- THE DATA -
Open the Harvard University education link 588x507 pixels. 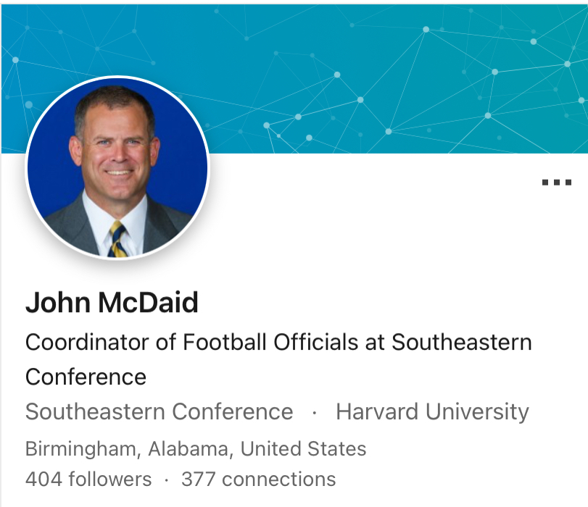pos(432,412)
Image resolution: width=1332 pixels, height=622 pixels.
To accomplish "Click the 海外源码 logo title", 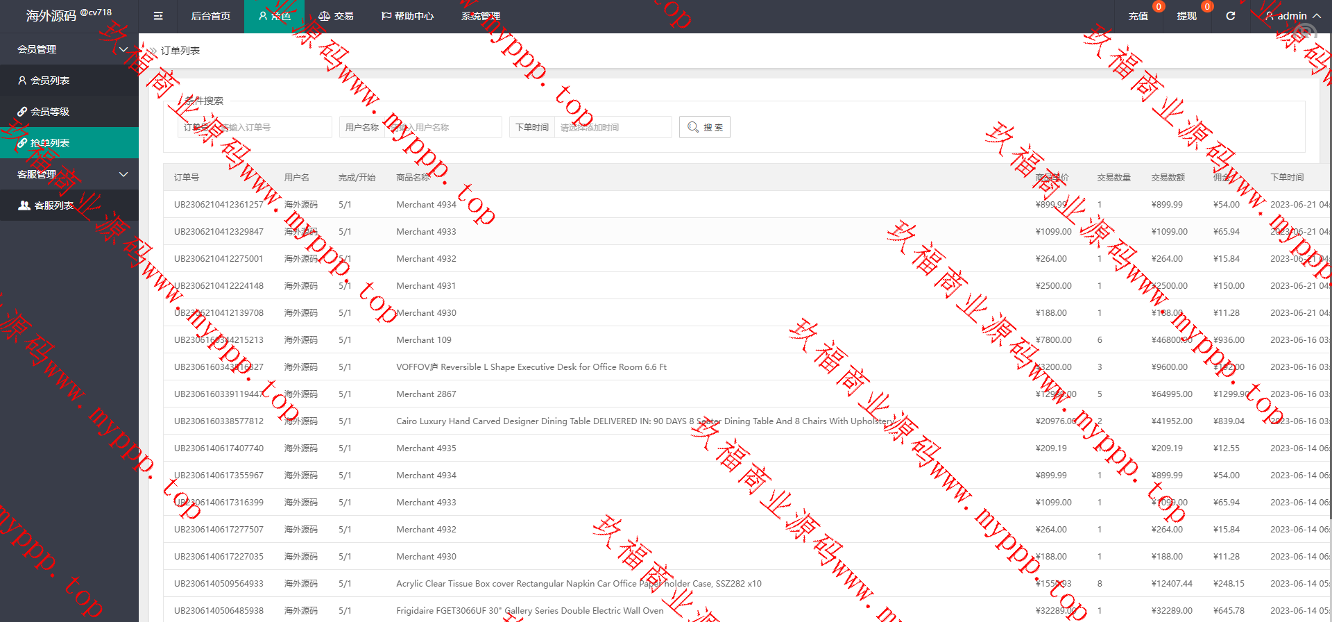I will coord(51,16).
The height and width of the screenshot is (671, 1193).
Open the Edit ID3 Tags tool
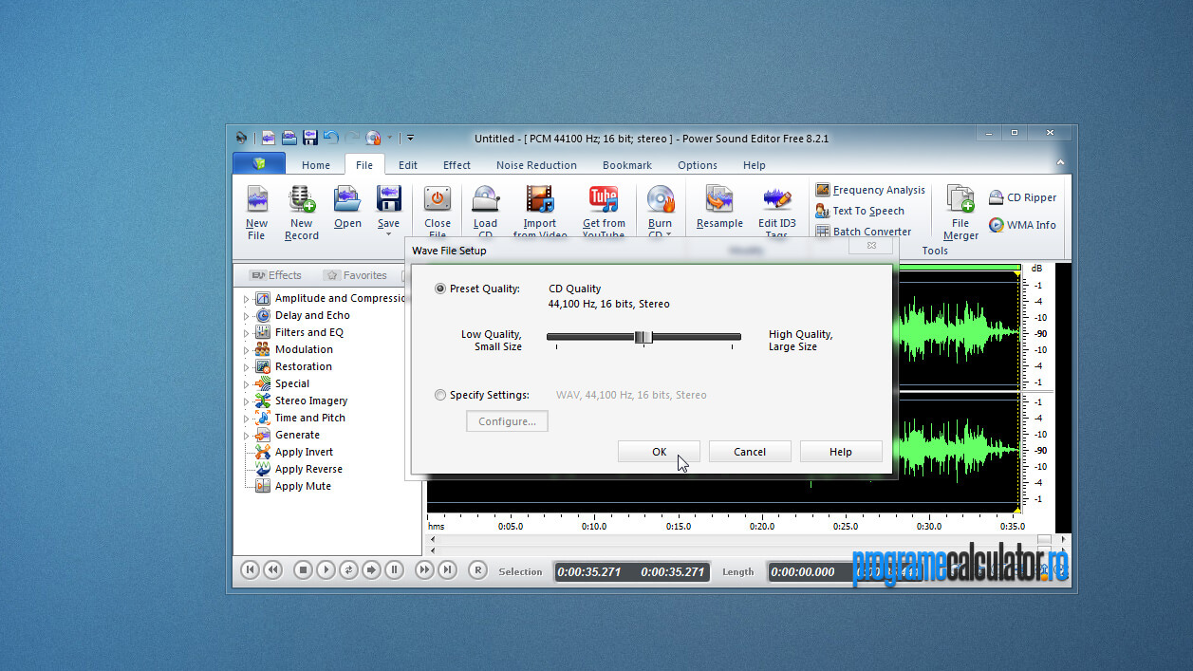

- PROBLEM STATEMENT -
Whenever a line of the data includes the word "height", show that line in full.

- YOUR SOLUTION -
Image resolution: width=1332 pixels, height=622 pixels.
The height and width of the screenshot is (671, 1193).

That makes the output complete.